Sprühen möchten wir grundsätzlich nicht. Manchmal, wenn die Rosenknospen im Frühsommer Blattläuse haben, entferne ich sie mit der Hand. In einem Jahr hatte eine schon verblühte Christrose unter jedem Blatt Hunderte von Blattläusen. Nachdem ich sie einmal mühselig von unten mit Insektenspray behandelt hatte, wurden manche Blätter braun. Danach wurden sie jeden Tag liebevoll gebadet, wie ein Baby mit einem wunden Po. Jedes Jahr nehme ich mich mir vor, eine Brennnesseljauche anzulegen, um das Blattgrün der Rosen zu verbessern. Ich habe sogar Beinwell, das soll die Jauche noch wirksamer machen. Und sie wird in allen Gartenbüchern hochgelobt.

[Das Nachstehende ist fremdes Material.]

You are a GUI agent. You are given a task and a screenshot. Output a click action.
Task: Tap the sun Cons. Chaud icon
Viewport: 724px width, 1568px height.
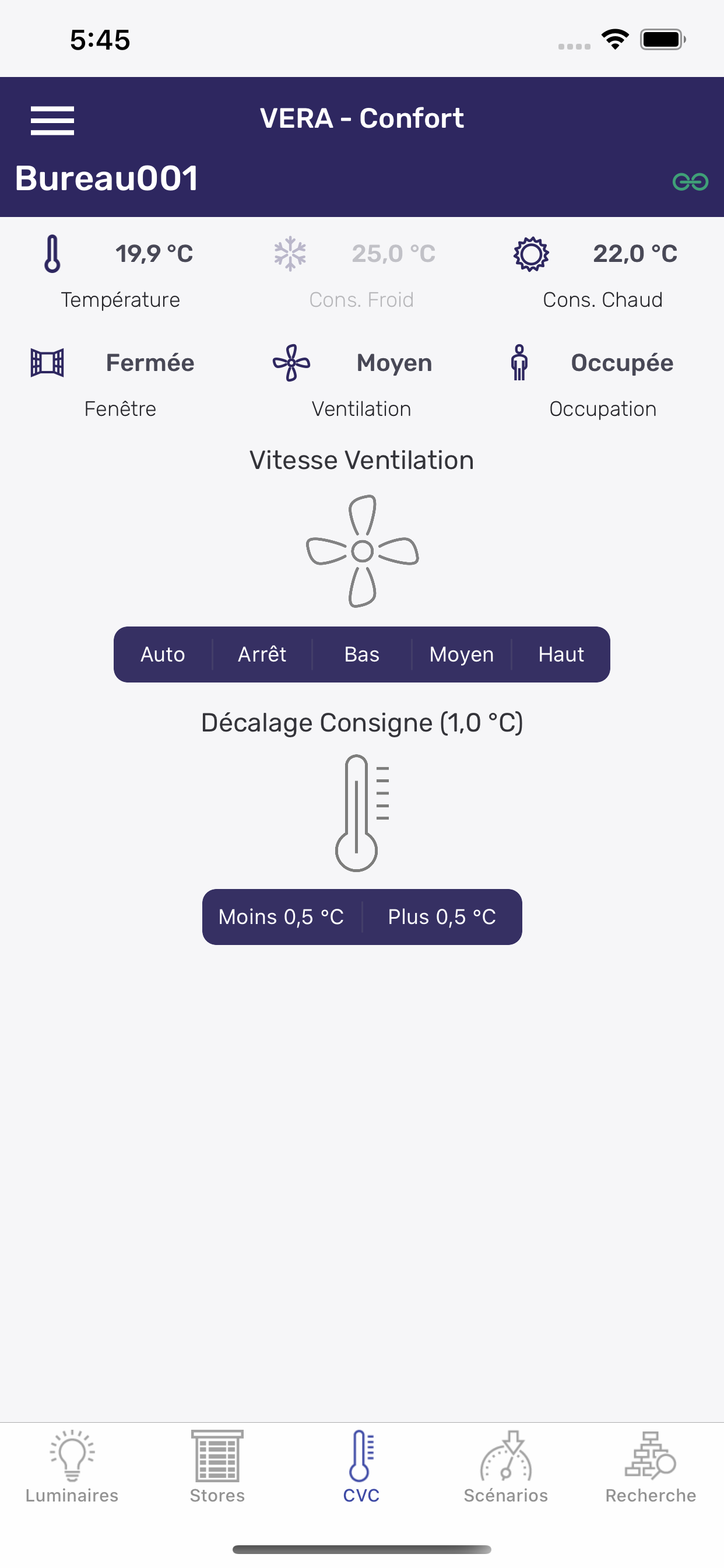point(531,253)
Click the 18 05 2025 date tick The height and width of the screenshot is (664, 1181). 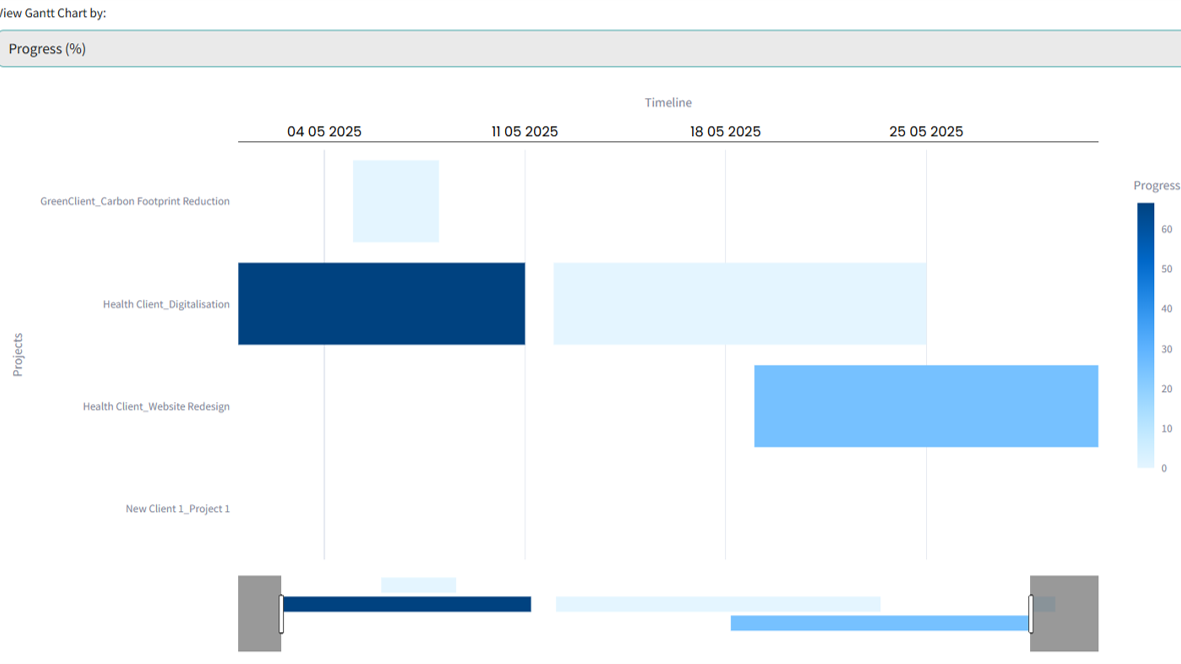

Schnecken werden zerschnitten. Der Versuch, Schnecken durch Bierschüsseln anzulocken, war zu erfolgreich. Es kamen sogar die Schnecken aus Nachbars Garten zu unserem Bier. Die Bierleichen sind nicht schöner, deshalb arbeite ich mechanisch.

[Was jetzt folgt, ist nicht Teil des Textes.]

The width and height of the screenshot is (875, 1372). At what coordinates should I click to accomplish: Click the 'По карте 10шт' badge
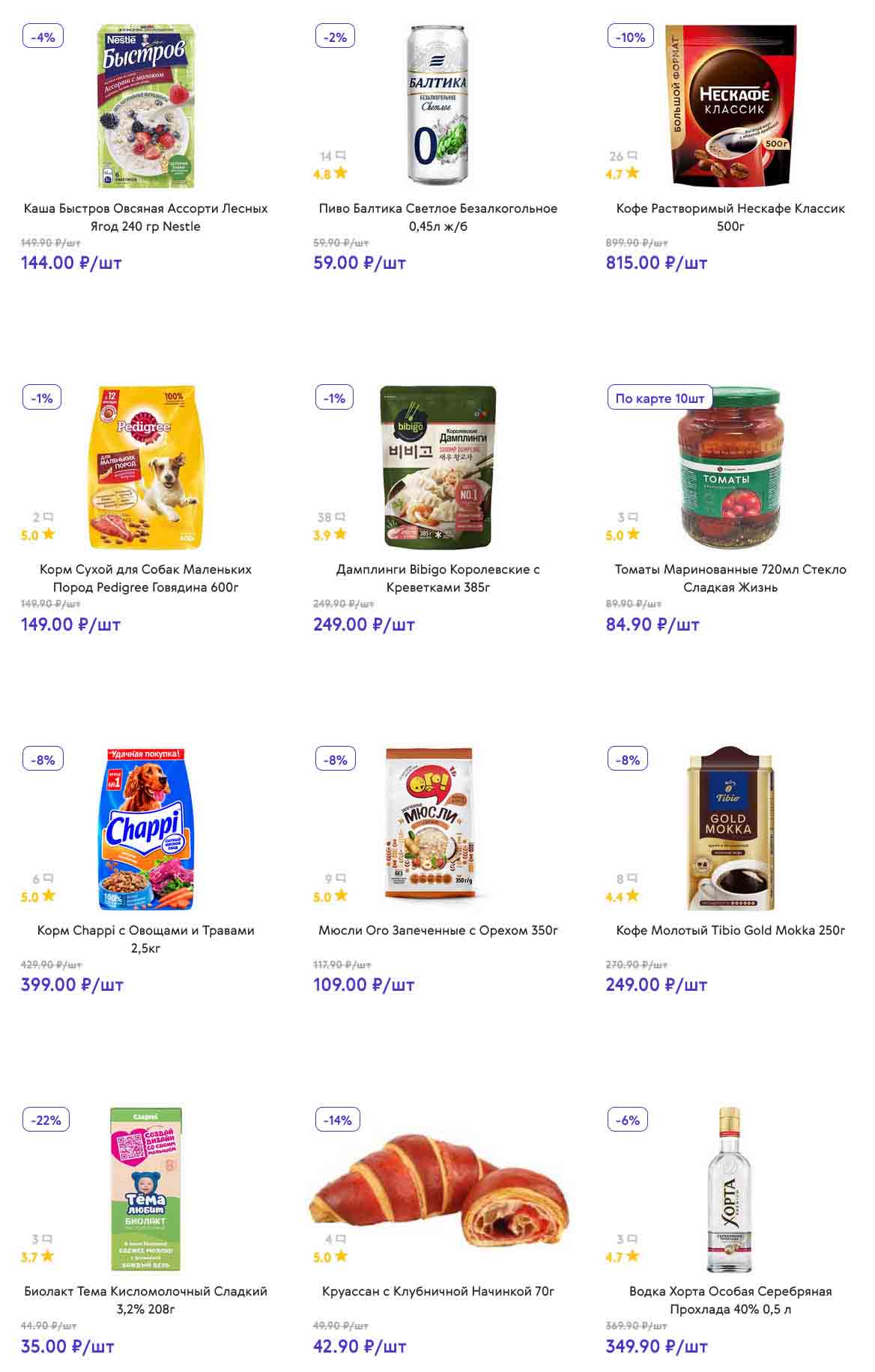pos(659,398)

Ich halte es wie Heinrich Freiherr von Schilling. In seinem „Volksbuch für Gartenfreunde, Gärtner, Samenzüchter, Würzkräuter- und Apothekerpflanzen Anbauende“ mit dem Titel Die Schädlinge des Gemüsebaues und deren Bekämpfung (von 18(!)98) werden die Käfer sorgfältig abgelesen, zerdrückt und befallene Pflanzenteile, wenn nötig, vernichtet und nicht zum Kompost gegeben. Nur im äußersten Falle empfiehlt er Schärferes: Tabakabsud, Petroleumseifenlösung und als letztes Geschütz Schweinfurter Grün. Wer sich für die Umweltschutzpolitik von vor über 100 Jahren interessiert, sollte diese wirksame Kupfer-Arsenverbindung googeln, die erst verboten wurde, als lange Jahre ihre Giftigkeit bereits für Menschen bekannt war. Wegen der schönen lindgrünen Farbe hatte man Festsäle innen damit angestrichen, und die Menschen erkrankten an Arsenvergiftungen. Die Hersteller leugneten, ließen von Wissenschaftlern Gegengutachten erstellen und konnten somit Zeit herausschinden, bis die Chemikalie endlich verboten wurde.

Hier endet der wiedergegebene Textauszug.